May 5, 2016
Attorney: Prosecutors Dropping Marijuana Dispensary Case
Sudhin Thanawala READ TIME: 2 MIN.
Federal prosecutors have agreed to drop a nearly four-year effort to seize the property of a California medical marijuana dispensary billed as the nation's largest, the dispensary's attorney said Tuesday.
Henry Wykowski, the attorney for Harborside Health Center in Oakland, said prosecutors did not explain why they were dropping their civil forfeiture case against Harborside. He said the paperwork still has to be filed with the court, which he expected would happen this week.
"It's a wonderful victory for the patients," Wykowski said at a news conference. "It's a wonderful victory for the industry."
The U.S. Attorney's Office in Northern California had no comment, spokesman Abraham Simmons said. Former U.S. Attorney Melinda Haag said at the time she began the process to seize Harborside's property in 2012 that it violated federal law by selling pot, even though medical marijuana was legal in California.
The federal government's decision to end the case against Harborside would be the second time in recent months it has backed off a California medical marijuana dispensary. Prosecutors dropped their appeal of a judge's October ruling in a similar case against the Marin Alliance for Medical Marijuana.

Saved data entries:
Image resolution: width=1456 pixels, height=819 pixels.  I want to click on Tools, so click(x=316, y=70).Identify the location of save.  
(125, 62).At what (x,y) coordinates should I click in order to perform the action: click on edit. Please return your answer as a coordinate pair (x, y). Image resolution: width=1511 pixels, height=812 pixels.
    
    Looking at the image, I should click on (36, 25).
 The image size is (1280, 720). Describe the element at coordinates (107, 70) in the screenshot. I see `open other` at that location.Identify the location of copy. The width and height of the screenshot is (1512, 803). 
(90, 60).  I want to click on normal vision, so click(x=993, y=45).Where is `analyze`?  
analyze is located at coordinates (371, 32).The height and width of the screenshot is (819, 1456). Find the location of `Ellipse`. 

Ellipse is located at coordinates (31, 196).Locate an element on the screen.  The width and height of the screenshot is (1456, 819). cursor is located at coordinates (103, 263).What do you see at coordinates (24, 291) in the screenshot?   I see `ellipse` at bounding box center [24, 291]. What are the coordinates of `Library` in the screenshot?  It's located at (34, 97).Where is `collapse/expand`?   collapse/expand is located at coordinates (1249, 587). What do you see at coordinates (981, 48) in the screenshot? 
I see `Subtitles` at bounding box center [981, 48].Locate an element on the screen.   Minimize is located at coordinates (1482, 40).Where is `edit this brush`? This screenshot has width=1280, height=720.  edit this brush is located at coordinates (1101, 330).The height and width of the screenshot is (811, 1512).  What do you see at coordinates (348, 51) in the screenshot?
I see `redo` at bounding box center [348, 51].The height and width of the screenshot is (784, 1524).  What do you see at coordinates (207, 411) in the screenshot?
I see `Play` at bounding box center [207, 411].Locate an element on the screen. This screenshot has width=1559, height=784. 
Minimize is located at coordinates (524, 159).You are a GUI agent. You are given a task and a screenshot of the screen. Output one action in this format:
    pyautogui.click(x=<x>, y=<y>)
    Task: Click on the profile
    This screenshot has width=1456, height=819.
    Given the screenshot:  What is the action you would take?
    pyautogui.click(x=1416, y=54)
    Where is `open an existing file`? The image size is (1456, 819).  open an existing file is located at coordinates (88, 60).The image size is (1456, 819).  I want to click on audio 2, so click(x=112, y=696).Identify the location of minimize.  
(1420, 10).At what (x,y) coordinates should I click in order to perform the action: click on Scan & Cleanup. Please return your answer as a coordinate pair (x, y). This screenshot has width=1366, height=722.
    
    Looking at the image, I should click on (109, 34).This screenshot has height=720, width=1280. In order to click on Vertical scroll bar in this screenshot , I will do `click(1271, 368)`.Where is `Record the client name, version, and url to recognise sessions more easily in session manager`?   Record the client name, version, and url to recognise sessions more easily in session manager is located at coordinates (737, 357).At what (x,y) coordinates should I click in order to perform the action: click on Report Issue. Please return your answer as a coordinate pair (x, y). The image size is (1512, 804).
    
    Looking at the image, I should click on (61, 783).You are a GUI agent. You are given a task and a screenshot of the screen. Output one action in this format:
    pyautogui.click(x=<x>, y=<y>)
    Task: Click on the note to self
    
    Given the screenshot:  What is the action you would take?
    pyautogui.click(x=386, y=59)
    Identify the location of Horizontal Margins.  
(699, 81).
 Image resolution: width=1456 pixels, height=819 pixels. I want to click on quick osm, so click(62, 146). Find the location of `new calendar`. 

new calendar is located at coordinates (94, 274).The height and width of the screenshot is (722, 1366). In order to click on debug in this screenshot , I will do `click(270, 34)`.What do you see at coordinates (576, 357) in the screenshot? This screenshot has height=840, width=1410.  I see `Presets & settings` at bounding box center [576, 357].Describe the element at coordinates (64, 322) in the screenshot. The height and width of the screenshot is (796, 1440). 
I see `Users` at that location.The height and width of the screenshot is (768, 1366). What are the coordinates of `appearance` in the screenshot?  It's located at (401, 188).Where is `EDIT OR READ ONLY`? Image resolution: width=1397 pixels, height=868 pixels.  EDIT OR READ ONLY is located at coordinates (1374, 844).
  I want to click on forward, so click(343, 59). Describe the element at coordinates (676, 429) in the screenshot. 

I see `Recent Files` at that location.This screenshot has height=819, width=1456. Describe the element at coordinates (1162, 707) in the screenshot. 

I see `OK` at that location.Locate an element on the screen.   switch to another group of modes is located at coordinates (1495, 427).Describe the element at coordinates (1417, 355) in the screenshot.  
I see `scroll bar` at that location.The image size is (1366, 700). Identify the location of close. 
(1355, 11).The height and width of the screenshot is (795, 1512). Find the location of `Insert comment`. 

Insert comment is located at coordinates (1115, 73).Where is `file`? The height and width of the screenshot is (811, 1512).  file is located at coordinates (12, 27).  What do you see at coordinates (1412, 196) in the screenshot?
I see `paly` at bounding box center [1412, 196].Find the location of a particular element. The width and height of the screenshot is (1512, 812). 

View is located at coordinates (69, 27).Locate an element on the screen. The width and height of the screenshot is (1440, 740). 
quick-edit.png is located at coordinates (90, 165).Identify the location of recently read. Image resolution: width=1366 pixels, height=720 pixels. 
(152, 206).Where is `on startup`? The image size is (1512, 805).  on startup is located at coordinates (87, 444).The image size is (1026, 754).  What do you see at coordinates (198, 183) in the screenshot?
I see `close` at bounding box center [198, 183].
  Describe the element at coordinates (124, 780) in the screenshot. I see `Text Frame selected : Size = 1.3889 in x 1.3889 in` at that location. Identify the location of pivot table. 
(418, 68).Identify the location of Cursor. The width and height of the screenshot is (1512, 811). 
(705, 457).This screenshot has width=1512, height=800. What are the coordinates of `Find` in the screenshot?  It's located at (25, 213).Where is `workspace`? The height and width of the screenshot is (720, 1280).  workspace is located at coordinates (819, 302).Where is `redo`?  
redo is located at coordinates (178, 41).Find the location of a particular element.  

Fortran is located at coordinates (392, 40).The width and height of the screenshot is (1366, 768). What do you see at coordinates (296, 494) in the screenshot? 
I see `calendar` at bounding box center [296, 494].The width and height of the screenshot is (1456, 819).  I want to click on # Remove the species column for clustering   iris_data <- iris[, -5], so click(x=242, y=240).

_Study questions_
1. In the news article on the Harborside dispensary case, who said the U.S. Attorney's Office in Northern California had no comment?
2. Continue the news article on the Harborside dispensary case from where it stops.

_Answers to each task_
1. Spokesman Abraham Simmons.

2.
U.S. District Court Judge Charles Breyer said a recent federal law limited the U.S. Department of Justice's ability to enforce an injunction against the Marin Alliance. That law says the Department of Justice cannot use funds to prevent states that allow medical marijuana from implementing their own laws that allow its use, distribution and possession.
Prosecutors can only enforce a permanent injunction against the Marin Alliance to the extent it is not complying with California law, Breyer said.
The Department of Justice has also recently said it won't interfere with state marijuana laws as long as the states tightly regulate the drug and make efforts to keep it from children, criminal drug cartels and other states.
"We are beginning to see the beginning of the end of federal prohibition," Harborside's executive director, Steve DeAngelo, said.
The City of Oakland filed a lawsuit trying to block the Harborside seizure in what was thought to be the first such lawsuit brought by a local government on behalf of a pot shop. The city argued that Harborside's closure would deprive it of much-needed tax revenue and increase crime by creating a black market for marijuana.
City officials, including Mayor Libby Schaaf, joined DeAngelo and Wykowski at Tuesday's news conference.